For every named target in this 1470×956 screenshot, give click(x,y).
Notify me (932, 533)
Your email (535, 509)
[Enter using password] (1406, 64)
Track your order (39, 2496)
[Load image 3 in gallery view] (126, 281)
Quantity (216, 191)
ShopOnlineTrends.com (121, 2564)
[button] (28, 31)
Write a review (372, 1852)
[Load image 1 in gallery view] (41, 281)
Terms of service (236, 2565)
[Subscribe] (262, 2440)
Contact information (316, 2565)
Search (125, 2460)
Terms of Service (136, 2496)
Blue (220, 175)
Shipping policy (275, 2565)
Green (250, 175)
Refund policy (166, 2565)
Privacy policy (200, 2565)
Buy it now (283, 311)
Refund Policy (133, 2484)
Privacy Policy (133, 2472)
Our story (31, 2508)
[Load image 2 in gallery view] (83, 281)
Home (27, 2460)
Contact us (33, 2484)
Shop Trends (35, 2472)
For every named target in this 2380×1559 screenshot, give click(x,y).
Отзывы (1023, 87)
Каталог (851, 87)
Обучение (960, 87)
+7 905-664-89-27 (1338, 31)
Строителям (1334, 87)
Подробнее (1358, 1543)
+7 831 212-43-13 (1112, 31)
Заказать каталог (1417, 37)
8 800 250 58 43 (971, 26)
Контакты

* [Work item]:
Set down the records again without altering a word.

* [Result of the task]:
For every named target in this 1470×956 screenshot, give click(x,y).
Notify me (932, 533)
Your email (535, 509)
[Enter using password] (1406, 64)
Track your order (39, 2496)
[Load image 3 in gallery view] (126, 281)
Quantity (216, 191)
ShopOnlineTrends.com (121, 2564)
[button] (28, 31)
Write a review (372, 1852)
[Load image 1 in gallery view] (41, 281)
Terms of service (236, 2565)
[Subscribe] (262, 2440)
Contact information (316, 2565)
Search (125, 2460)
Terms of Service (136, 2496)
Blue (220, 175)
Shipping policy (275, 2565)
Green (250, 175)
Refund policy (166, 2565)
Privacy policy (200, 2565)
Buy it now (283, 311)
Refund Policy (133, 2484)
Privacy Policy (133, 2472)
Our story (31, 2508)
[Load image 2 in gallery view] (83, 281)
Home (27, 2460)
Contact us (33, 2484)
Shop Trends (35, 2472)
For every named target in this 2380×1559 screenshot, give click(x,y).
Отзывы (1023, 87)
Каталог (851, 87)
Обучение (960, 87)
+7 905-664-89-27 (1338, 31)
Строителям (1334, 87)
Подробнее (1358, 1543)
+7 831 212-43-13 (1112, 31)
Заказать каталог (1417, 37)
8 800 250 58 43 (971, 26)
Контакты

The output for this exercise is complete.